We talk so much about the body’s stabilizer muscles that it implies that the ultimate goal is stability. Yet, stable is not the word I’d use to describe the feeling that you get when you are working appropriately in a Pilates exercise or yoga posture.
The feeling you want in your body during a practice is not like concrete, firm and solid. It is, instead, more like a suspension bridge. It sways a bit in one direction, then the forces pull it back into another direction, keeping it centered.
An episode of John Leinhard’s “Engines or our Ingenuity” made clear my error in symantics.
The other side of instability is “equilibrium.” It is the loss of equilibrium that makes us fall. The presence of equilibrium keeps us ready to respond appropriately to forces or challenges.
In short, it’s not stability we seek, but “equilibrium.” And not even a stable equilibrium, but an unstable equilibrium.
As Lienhard put it, “A healthy equilibrium is one that rides instabilities. A little girl on roller skates, the man in the hand-glider, a person who can lose one job and find the next.”
A stable equilibrium, he explained, is like a marble in a V-shaped groove. If you jiggle it, it will fall back to the bottom. It is in an “uninteresting rut.”
When our bodies are in a rut, we wear out joints, overusing one area while letting another dry up. We open ourselves to pain and discomfort.

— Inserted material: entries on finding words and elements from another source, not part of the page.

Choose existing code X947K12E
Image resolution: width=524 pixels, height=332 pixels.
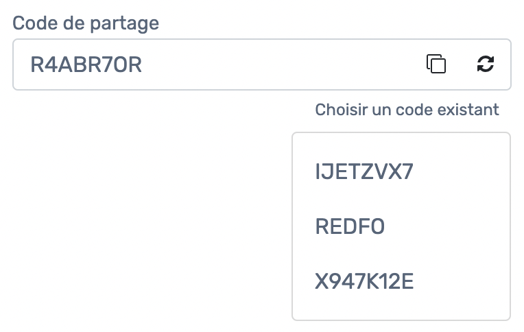(364, 281)
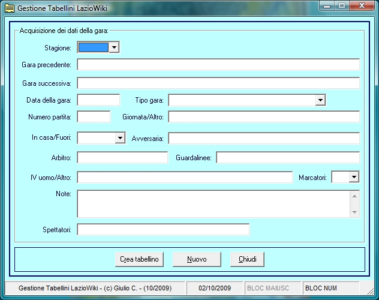Image resolution: width=379 pixels, height=300 pixels.
Task: Open the In casa/Fuori dropdown
Action: click(x=119, y=138)
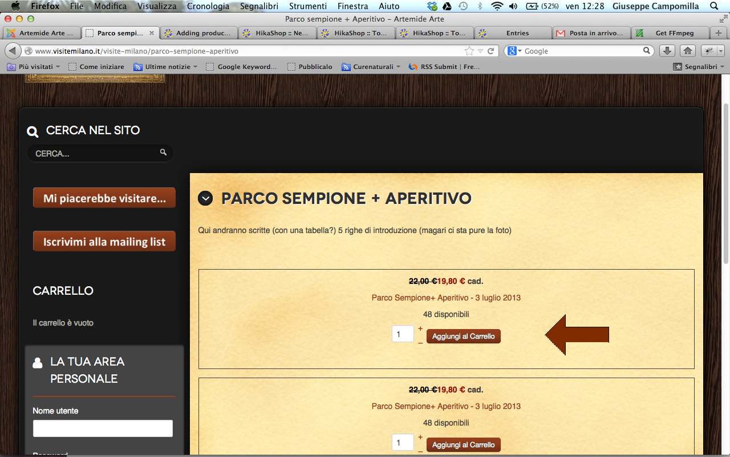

Even in life, sometimes I feel like we’re looking for a rut – a stable path on which we’ve traveled before and know what’s going to be around the bend. But even familiar paths have a way of changing on us, forcing us to find equilibrium.
My mother, who was always the healthiest person in the family – at 78, she took no medicines, had no conditions, saw no doctors. Then suddenly she’s diagnosed with cancer and we all have to adapt.
In equilibrium we fly like helicopters, always managing and adjusting to the forces around us to stay aloft.
And we need to maintain that equilibrium as effortlessly as possible, maintaining our energy reserves, so we can be ready for that next tightrope that we may have to walk.